§ **Aim of the exercise**: When the data below is printed, every line must match exactly and the images must be absent.

§ **Data records**:
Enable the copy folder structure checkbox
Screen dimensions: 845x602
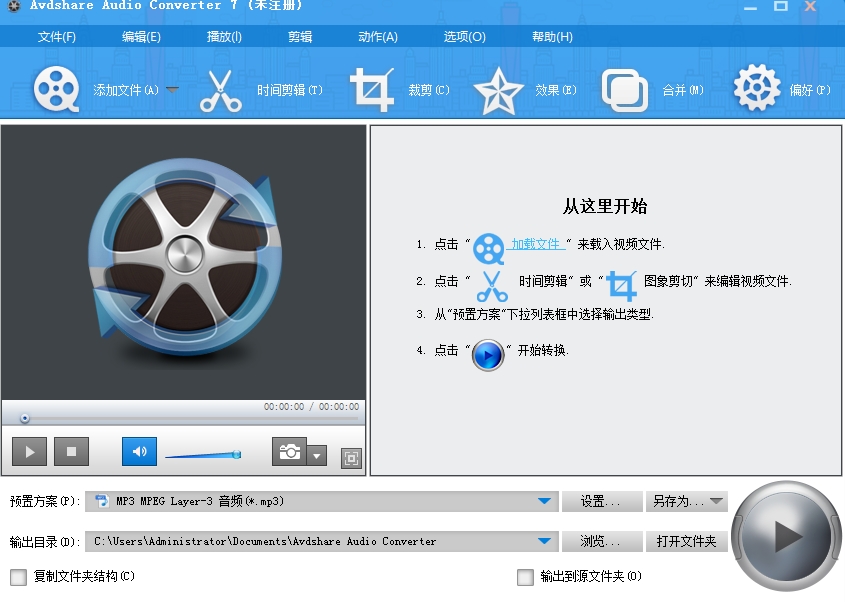pyautogui.click(x=18, y=577)
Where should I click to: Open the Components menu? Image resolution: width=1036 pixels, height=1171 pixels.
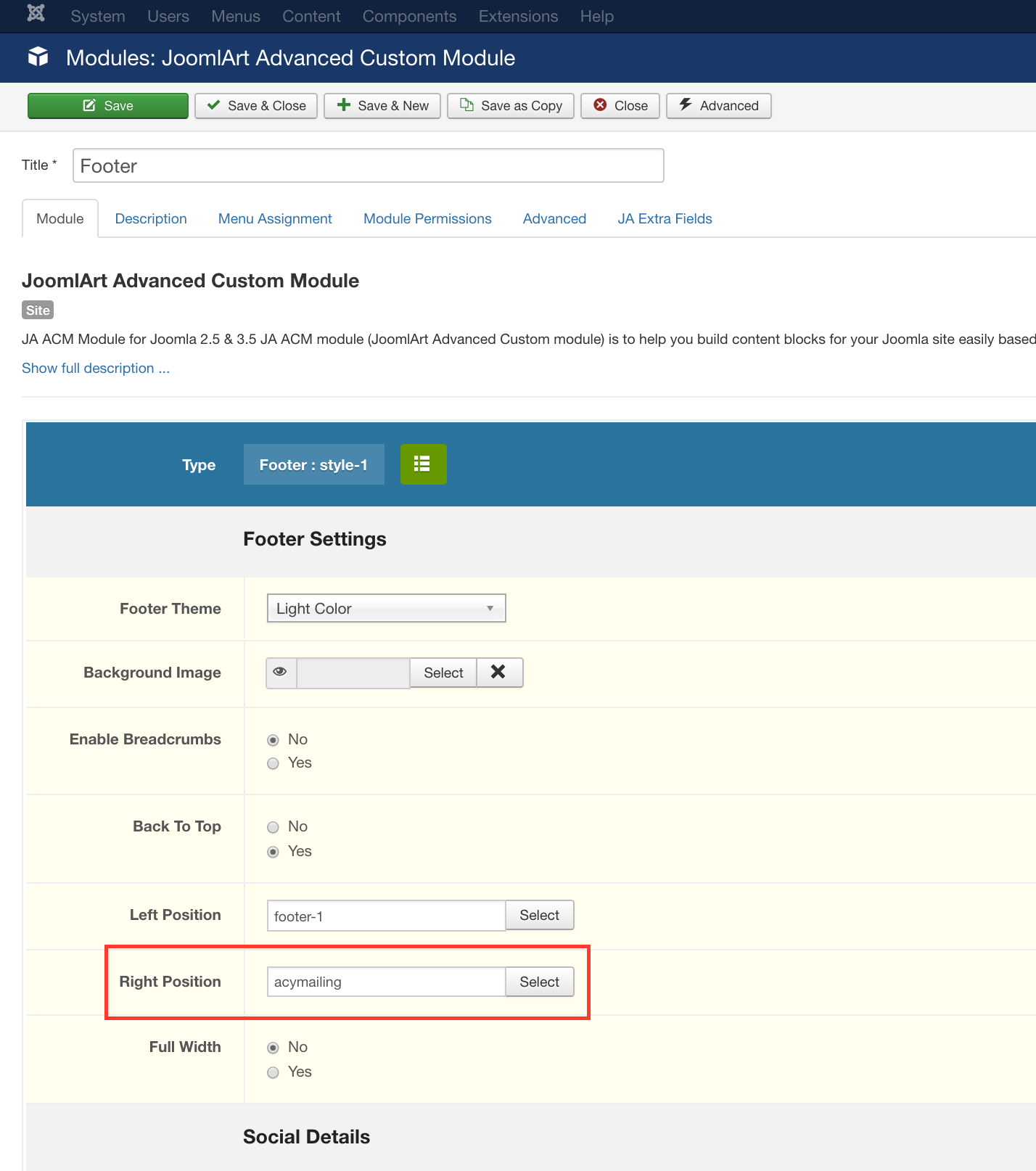coord(409,16)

§ **Solution for this problem**:
Enable the copy folder structure checkbox
Screen dimensions: 845x602
pyautogui.click(x=18, y=577)
Where should I click to: Open the Components menu? Image resolution: width=1036 pixels, height=1171 pixels.
coord(409,16)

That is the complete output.